Data items:

....

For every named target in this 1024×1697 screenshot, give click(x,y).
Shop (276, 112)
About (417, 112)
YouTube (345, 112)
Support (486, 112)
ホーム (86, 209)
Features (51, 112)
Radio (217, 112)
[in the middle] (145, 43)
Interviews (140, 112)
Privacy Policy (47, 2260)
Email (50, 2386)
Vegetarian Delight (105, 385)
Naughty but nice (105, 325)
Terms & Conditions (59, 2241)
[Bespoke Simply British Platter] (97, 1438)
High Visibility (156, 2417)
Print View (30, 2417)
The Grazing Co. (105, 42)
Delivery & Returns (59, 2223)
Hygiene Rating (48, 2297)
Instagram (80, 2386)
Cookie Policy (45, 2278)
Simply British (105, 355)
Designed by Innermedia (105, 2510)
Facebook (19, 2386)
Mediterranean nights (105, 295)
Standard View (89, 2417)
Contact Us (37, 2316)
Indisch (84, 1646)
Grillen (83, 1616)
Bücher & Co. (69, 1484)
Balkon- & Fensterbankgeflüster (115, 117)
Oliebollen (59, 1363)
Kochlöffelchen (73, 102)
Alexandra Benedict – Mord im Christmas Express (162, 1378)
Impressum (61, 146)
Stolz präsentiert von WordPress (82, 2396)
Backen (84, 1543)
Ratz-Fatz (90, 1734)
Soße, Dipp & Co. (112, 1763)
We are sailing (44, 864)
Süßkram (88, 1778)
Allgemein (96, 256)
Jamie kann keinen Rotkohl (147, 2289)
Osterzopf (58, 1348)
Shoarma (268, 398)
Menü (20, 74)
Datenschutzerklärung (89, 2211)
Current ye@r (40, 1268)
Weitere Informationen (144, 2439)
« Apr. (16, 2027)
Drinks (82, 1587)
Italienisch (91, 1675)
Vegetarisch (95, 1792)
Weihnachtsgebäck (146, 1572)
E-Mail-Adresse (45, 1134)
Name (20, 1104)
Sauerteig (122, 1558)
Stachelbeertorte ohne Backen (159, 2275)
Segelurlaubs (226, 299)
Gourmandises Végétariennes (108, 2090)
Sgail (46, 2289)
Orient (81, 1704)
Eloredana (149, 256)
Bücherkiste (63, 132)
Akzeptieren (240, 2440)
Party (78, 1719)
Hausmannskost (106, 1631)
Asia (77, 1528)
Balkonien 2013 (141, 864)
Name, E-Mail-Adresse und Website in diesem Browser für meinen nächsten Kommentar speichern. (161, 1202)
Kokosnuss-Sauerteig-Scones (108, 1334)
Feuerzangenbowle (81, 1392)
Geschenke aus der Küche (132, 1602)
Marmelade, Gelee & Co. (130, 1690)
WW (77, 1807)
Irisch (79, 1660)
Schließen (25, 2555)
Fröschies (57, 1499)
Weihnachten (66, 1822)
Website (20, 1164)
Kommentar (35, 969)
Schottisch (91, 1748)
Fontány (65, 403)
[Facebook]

....

Write out exactly the final stretch of the records: the line containing "Weihnachten (66, 1822)" and every line after it, through the last, and nothing else.

== Answer box ==
Weihnachten (66, 1822)
Website (20, 1164)
Kommentar (35, 969)
Schottisch (91, 1748)
Fontány (65, 403)
[Facebook]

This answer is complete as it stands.